Personal Birthing Plans

There should be only two things on a mother’s birthing plan…  anything else is self-indulgent and frivolous.  This is not a social event.  Childbirth is deadly serious and must remain professional.


  • My baby will be born quickly.
  • The doctor must be in the hospital.  If not, the baby will be delivered anyway.

BIRTHING PLAN  (single item)

  • The doctor will be in the hospital from the time I arrive  until I deliver.

Here are the reasons:

  • Problem with a long birthing plan.  Nurses and doctors have done the things you need to have happen, hundreds of times.  They are experts and most importantly, with this level of skill much os the success is in their automatic responses.  They may look calm and friendly but each of them is a machine with hair trigger alertness to the smallest clue that something is out of the ordinary.  And they jump on it.
  • Anything distracting attention from this alertness, making sure you have fresh water next to you at all times for example, or the lights dimmed, removes focus from THE BABY.
  • A personal birthing plan, written down and presented to the hospital or it’s agents (the staff) becomes a legal document and completely changes the focus of every minute, away  from the baby and task at hand to ‘how do we keep from being sued?’  Instead of a staff of experts at your side, your birthing plan has changed them to a group of people wary and self-protective.  And that is against your best interests.  Instead of a partnership that flows perfectly, the event becomes one of possible adversaries and clumsy.    We had a mother one night who came in with a 27 item birthing plan and the R nurse said:  “You know nothing good’s going to come of this.”

Who benefits?  No one.

Who is at increased risk?  The baby.

Why  does the ideal birthing plan have only these two particular things?

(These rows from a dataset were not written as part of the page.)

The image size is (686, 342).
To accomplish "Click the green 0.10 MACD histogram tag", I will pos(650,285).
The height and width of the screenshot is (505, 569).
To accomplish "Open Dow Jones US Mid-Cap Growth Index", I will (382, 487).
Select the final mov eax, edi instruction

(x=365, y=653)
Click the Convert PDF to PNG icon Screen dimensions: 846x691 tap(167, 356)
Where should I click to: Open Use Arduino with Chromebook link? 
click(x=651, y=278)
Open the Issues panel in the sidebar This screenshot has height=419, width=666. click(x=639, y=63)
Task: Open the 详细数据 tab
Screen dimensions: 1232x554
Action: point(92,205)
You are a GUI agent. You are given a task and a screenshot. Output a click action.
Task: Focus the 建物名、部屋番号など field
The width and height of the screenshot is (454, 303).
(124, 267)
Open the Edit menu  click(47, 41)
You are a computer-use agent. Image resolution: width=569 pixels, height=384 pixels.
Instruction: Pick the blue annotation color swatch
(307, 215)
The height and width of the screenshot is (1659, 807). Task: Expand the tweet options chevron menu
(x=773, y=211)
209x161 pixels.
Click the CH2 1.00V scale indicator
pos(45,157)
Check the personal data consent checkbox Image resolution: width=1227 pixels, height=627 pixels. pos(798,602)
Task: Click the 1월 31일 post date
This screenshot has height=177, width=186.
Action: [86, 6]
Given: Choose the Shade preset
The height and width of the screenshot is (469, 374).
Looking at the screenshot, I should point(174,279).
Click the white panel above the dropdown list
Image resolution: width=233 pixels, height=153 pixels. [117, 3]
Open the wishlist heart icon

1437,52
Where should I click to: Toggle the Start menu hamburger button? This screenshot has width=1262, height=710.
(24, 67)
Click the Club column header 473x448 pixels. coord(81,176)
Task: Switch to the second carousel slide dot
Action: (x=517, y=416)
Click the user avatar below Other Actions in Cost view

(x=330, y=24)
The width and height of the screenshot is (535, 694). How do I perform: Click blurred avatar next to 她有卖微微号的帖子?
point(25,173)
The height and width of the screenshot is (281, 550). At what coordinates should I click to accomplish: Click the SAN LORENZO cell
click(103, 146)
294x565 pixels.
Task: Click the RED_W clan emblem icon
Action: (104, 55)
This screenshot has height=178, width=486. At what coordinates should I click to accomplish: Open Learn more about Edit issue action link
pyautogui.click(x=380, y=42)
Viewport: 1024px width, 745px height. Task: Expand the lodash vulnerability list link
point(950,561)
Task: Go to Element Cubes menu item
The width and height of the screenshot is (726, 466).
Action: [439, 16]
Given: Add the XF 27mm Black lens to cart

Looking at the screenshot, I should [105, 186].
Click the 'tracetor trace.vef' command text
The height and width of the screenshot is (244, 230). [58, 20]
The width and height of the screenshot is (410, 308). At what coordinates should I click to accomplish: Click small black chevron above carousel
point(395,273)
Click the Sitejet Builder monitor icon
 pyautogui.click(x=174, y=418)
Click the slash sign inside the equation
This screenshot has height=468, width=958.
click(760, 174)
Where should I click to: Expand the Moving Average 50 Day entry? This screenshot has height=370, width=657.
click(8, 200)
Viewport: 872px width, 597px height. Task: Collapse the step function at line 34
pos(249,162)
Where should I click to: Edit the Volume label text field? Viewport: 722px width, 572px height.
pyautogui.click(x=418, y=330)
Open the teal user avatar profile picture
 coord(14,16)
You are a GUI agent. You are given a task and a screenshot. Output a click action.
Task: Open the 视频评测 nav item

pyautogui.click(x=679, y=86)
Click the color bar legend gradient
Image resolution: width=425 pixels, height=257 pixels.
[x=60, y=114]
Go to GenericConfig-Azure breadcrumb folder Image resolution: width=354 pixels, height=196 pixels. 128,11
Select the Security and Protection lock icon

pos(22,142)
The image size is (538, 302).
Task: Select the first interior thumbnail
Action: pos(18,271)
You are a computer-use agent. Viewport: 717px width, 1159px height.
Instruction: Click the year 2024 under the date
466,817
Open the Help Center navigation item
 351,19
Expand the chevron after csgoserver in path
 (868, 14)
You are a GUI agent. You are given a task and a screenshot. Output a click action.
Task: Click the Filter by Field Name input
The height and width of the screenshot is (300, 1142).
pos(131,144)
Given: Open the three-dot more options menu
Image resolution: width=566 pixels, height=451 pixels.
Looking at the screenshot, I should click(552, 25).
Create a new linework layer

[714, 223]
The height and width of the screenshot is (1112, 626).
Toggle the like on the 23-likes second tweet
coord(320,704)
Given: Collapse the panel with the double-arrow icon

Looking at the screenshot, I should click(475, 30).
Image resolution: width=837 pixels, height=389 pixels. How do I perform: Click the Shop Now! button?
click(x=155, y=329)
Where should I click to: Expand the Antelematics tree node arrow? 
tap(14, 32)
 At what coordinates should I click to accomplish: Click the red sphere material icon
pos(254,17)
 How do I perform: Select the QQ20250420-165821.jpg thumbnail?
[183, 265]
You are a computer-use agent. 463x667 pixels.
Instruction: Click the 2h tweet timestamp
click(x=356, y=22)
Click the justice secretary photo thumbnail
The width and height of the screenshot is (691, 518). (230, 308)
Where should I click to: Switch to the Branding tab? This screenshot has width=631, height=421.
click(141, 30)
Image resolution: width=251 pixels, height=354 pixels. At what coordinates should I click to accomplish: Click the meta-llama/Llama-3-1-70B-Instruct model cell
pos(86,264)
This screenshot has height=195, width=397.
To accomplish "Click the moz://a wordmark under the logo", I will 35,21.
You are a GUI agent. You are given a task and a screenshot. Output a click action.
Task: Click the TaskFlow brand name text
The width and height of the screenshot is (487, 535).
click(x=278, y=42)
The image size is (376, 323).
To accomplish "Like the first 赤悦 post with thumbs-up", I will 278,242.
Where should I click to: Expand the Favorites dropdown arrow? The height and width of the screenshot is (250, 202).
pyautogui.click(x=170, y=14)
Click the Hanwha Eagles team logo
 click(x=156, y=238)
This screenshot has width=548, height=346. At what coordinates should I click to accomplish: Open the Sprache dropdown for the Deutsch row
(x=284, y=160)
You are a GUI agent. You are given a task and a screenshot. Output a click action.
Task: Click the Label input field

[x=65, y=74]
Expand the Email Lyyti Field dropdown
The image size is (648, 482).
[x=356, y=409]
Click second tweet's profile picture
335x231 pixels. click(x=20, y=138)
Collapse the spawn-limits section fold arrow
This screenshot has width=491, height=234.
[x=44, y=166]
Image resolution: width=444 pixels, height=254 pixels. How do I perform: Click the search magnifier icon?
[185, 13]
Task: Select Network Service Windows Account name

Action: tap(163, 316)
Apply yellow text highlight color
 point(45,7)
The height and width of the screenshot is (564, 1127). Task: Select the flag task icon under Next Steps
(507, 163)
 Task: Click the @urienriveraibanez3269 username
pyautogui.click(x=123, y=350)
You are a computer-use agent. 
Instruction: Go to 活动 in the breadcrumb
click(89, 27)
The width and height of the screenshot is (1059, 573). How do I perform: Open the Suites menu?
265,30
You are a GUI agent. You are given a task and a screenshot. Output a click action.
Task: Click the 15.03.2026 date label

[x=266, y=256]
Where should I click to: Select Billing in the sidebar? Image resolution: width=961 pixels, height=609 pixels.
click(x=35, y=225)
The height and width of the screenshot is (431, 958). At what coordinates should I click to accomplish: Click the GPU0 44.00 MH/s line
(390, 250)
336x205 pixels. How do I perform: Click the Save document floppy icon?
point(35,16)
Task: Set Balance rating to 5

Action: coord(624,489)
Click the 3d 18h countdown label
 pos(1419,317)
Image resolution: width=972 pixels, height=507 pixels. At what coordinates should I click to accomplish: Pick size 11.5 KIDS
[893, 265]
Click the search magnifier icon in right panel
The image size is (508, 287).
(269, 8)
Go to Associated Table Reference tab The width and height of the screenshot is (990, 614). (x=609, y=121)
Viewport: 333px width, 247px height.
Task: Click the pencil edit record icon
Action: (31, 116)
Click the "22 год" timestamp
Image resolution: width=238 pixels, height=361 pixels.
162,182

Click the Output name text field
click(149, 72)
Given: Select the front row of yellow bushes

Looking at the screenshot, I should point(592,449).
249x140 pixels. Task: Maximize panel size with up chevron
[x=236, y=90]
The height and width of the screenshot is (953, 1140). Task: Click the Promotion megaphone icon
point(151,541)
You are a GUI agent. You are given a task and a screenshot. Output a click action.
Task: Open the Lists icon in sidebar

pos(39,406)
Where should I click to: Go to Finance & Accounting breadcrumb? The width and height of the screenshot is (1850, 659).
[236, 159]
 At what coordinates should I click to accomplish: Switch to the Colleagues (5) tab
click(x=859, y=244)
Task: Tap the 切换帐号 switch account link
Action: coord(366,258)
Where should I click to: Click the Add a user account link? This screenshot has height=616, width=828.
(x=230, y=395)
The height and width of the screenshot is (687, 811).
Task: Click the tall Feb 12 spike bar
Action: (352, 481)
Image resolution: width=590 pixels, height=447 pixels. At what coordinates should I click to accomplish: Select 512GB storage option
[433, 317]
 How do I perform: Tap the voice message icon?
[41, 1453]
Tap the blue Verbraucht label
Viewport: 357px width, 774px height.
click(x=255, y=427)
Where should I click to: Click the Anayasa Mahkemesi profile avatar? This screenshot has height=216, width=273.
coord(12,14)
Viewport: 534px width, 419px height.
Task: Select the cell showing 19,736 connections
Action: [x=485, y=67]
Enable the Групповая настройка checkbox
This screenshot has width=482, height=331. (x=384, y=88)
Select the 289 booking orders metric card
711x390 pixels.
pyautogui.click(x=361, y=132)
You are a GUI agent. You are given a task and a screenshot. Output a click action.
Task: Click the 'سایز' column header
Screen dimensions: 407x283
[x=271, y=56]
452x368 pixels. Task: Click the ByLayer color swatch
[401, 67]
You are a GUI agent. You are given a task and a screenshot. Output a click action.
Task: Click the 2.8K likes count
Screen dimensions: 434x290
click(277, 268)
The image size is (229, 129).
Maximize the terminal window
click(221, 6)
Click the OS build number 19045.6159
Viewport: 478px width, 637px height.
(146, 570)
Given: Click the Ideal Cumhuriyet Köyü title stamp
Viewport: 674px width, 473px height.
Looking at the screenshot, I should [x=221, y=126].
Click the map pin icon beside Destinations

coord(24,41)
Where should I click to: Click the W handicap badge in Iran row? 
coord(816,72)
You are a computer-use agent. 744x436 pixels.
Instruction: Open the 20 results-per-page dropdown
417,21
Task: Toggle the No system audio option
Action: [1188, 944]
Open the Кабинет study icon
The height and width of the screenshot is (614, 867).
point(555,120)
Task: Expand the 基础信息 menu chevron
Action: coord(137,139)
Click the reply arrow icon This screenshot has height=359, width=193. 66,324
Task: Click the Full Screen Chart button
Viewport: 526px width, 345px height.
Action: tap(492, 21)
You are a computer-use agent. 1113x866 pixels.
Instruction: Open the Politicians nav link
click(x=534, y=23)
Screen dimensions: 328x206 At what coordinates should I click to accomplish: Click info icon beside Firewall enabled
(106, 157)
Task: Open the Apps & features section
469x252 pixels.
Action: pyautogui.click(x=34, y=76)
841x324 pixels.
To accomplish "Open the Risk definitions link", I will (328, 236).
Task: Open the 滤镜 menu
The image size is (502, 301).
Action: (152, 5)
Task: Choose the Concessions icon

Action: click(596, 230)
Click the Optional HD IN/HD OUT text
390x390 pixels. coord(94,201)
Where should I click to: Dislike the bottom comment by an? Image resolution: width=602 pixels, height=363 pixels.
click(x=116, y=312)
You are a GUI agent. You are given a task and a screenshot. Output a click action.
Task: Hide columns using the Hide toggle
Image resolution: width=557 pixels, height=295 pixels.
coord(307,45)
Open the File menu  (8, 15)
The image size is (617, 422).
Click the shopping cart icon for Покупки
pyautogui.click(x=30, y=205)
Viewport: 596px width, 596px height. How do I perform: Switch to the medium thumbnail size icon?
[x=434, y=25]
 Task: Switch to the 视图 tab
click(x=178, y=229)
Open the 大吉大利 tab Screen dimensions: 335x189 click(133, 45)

  • If a doctor is on the golf course, the mother can labor on and on until he is ready.  Each contraction is the force of 2Gs on the baby’s head.  I’ve seen mothers allowed to remain in active labor for 24 hours…  720 compressions of the baby’s head with the force of 2 Gs.
  • In the 1950s and 60s, nurses were instructed by the doctor to prevent delivery by holding the mother’s legs together until he got there.  In those days if the doctor wasn’t there, you did not have to pay him.